▶ **Work item**: Go through the listing below, and from the line containing "5 Essentials (1725, 132)" through its last line, transcribe every line exactly, skipping pictures.

▶ **Dataset entries**:
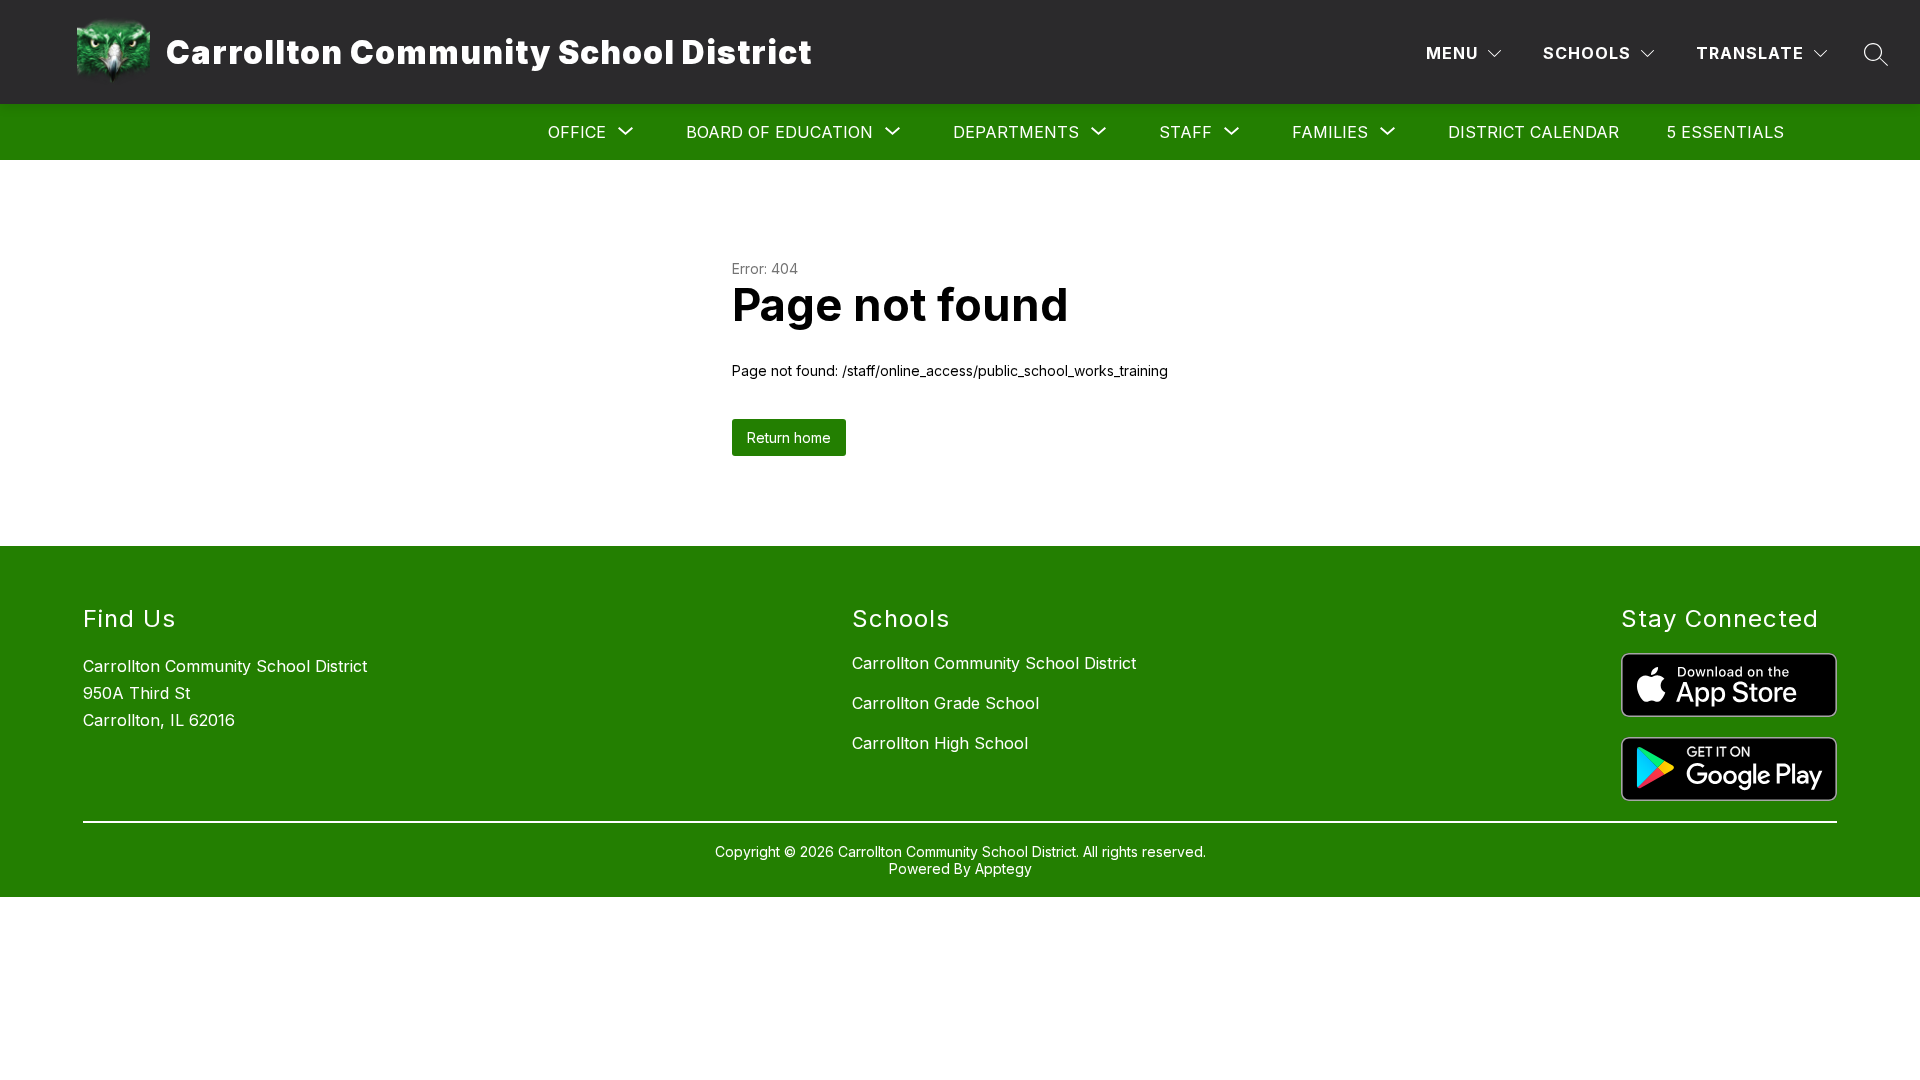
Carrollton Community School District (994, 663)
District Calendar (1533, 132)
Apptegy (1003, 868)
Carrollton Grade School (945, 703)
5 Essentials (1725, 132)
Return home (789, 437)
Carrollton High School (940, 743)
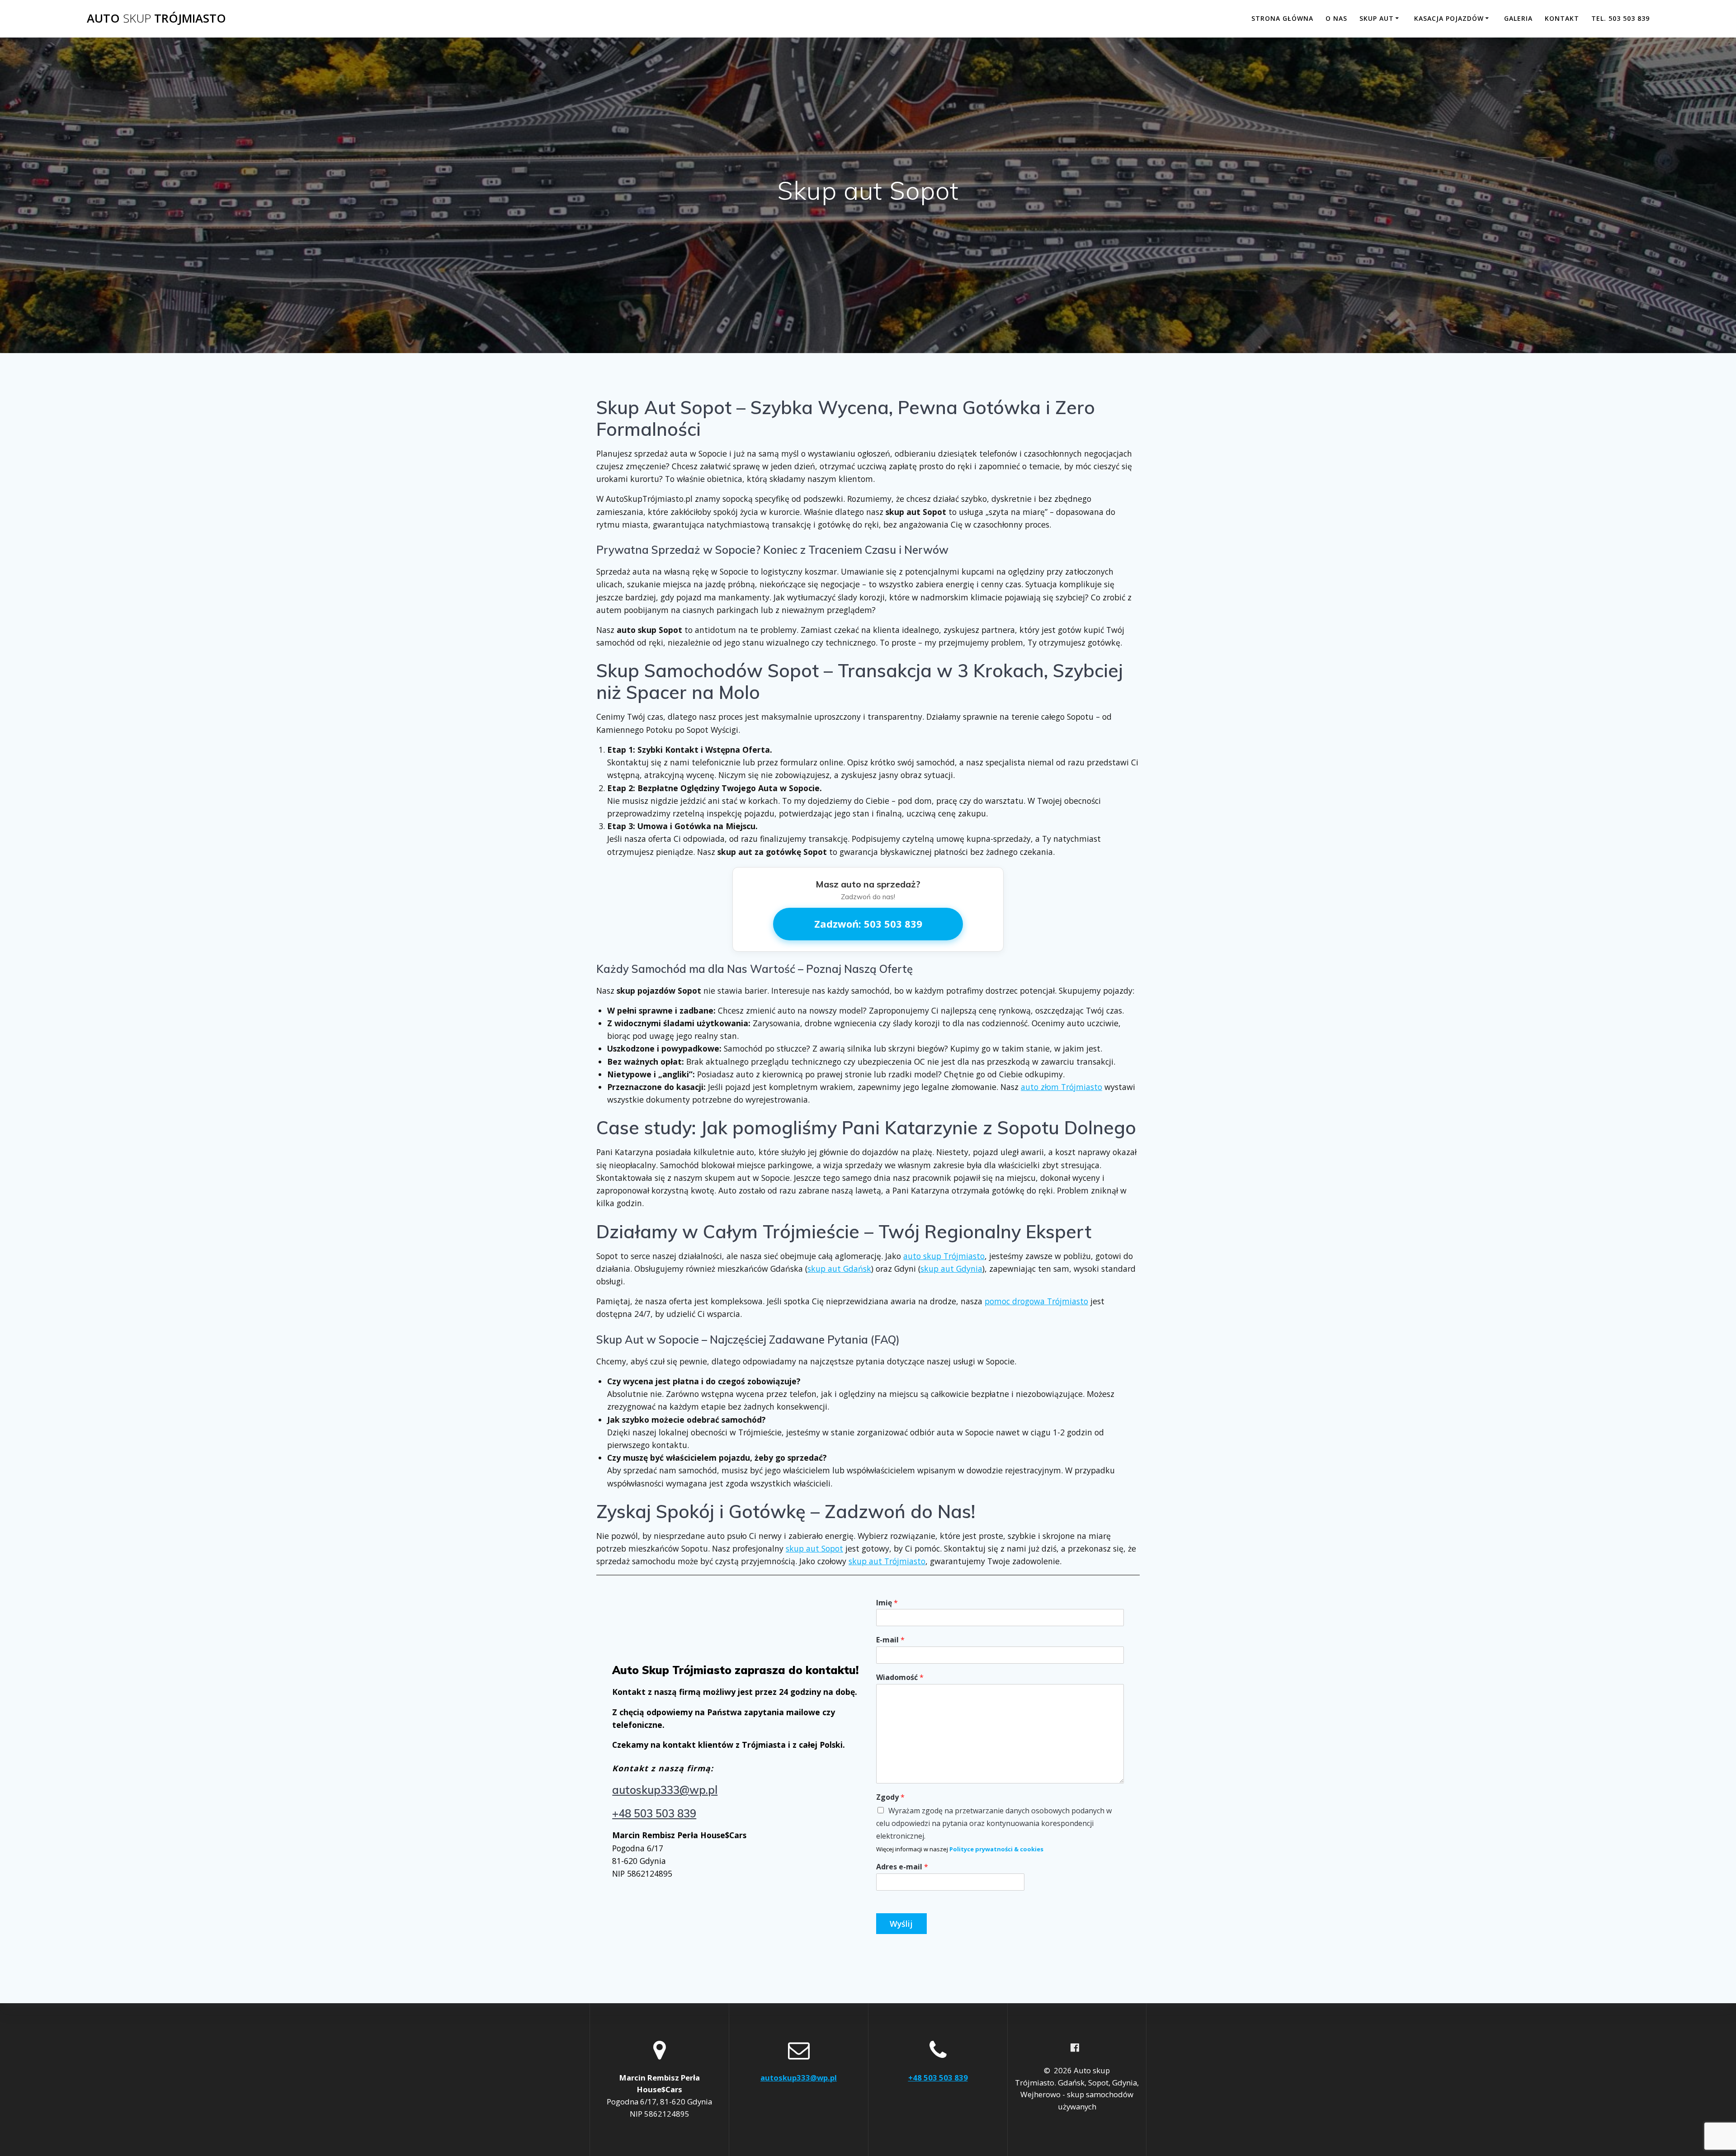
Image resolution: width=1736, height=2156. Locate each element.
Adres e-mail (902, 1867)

▶ **Your response**:
5 Essentials (1725, 132)
Return home (789, 437)
Carrollton High School (940, 743)
Image resolution: width=1736, height=2156. Locate each element.
Adres e-mail (902, 1867)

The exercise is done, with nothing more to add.